# 📝 Complete Guide to Data Preparation A to Z

Welcome to the "Complete Guide to Data Preparation A to Z," your ultimate resource for mastering the critical techniques of data preparation in data science and analytics. This comprehensive guide is designed for anyone interested in ensuring their data is primed for analysis, from students just starting out in data science to seasoned analysts looking to refine their skills.

## What Will You Learn?

This guide covers a broad spectrum of topics crucial for effective data preparation, making sure you are well-equipped to handle any challenges in cleaning and organizing data.
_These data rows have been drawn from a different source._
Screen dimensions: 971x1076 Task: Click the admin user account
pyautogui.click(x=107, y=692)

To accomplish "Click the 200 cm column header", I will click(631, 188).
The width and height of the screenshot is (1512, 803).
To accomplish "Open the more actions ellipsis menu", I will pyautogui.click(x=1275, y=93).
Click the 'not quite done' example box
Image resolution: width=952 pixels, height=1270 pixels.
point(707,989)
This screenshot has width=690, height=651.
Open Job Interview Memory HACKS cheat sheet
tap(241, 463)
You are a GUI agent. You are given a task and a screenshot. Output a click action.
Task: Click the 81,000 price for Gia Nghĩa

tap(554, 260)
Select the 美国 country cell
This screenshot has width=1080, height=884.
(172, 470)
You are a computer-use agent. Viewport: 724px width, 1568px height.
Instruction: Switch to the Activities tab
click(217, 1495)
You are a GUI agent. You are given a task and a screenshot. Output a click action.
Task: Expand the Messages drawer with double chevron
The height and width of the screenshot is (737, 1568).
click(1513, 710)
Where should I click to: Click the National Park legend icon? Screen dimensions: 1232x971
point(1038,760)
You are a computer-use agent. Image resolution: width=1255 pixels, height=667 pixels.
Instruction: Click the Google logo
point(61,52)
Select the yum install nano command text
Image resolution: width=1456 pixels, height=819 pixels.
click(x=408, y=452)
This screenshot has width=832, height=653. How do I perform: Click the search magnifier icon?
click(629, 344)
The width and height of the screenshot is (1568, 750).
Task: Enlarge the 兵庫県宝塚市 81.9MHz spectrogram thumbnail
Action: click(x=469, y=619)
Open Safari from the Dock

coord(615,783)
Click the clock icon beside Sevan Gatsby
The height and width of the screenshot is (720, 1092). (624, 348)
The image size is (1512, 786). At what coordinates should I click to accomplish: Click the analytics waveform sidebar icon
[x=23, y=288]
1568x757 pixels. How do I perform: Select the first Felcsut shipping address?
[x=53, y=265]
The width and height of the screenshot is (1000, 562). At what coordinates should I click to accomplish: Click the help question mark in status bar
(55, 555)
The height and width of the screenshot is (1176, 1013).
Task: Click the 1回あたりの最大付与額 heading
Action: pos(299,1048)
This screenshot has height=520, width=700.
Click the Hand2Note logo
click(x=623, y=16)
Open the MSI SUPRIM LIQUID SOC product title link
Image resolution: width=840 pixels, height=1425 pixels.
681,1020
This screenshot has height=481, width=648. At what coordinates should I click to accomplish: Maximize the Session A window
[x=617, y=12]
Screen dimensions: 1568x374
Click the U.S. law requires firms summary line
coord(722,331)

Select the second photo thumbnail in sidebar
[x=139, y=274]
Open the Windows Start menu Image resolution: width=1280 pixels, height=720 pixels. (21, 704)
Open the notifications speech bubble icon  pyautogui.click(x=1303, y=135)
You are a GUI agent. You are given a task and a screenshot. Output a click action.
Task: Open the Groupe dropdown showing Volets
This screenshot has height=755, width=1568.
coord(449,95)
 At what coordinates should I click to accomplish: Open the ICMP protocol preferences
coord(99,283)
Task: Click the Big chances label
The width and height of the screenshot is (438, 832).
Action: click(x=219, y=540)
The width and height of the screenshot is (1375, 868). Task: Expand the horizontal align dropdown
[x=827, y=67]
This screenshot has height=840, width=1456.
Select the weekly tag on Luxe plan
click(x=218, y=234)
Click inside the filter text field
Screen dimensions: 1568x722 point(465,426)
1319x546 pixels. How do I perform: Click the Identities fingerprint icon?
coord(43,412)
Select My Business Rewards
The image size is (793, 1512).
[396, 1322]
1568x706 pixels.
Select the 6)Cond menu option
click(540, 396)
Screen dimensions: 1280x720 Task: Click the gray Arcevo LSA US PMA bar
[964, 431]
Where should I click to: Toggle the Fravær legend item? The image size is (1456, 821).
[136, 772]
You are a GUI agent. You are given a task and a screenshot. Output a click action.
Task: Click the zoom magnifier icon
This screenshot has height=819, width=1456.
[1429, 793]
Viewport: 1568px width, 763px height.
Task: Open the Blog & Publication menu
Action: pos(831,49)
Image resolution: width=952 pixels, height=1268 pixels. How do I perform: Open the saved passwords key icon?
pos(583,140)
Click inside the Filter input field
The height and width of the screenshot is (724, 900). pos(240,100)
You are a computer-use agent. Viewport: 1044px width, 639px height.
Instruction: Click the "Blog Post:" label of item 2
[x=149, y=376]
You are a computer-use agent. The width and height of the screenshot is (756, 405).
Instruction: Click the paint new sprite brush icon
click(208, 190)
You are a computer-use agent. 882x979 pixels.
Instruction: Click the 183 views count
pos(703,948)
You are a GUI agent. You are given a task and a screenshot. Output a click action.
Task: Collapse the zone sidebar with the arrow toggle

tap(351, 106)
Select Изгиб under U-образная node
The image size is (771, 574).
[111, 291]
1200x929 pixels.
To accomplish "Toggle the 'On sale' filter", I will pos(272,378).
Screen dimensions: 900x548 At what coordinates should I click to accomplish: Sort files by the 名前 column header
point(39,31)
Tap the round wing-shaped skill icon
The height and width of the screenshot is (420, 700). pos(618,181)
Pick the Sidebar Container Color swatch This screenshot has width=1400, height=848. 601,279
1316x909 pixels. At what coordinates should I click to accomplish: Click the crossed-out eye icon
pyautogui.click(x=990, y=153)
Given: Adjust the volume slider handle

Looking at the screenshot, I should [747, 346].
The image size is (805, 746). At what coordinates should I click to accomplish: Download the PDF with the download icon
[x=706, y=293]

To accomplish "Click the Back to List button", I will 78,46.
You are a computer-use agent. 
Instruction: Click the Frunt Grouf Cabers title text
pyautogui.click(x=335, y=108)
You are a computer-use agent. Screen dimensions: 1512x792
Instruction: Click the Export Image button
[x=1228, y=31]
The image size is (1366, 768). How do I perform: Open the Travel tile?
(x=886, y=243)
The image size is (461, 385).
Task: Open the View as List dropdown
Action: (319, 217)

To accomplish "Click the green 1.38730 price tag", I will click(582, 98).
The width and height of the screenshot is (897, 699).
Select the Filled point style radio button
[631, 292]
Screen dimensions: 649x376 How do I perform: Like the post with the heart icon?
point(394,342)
Here's a snapshot of what's included:

- **Data Cleaning Basics:** Learn the fundamental techniques for identifying and correcting inaccuracies, handling missing values, and dealing with outliers.
- **Data Transformation:** Explore methods for normalizing and standardizing data, converting data types, and creating new derived variables.
- **Data Reduction Techniques:** Understand how to simplify large datasets through dimensionality reduction techniques like PCA and feature selection.
- **Handling Categorical Data:** Master techniques for encoding categorical variables and managing categories with many levels.
- **Data Integrity Checks:** Discover how to implement checks to ensure the accuracy and consistency of your data throughout the analysis process.
- **Automating Data Preparation:** Learn about tools and scripts that can automate parts of the data preparation process, enhancing efficiency and reducing errors.
- **Advanced Data Cleaning:** Dive into more sophisticated data cleaning techniques, such as using algorithms to detect and correct data anomalies.

## Why This Guide?

- **Step-by-Step Instructions:** Each section is broken down into easy-to-follow steps, ensuring that you can apply the concepts you learn directly to your data.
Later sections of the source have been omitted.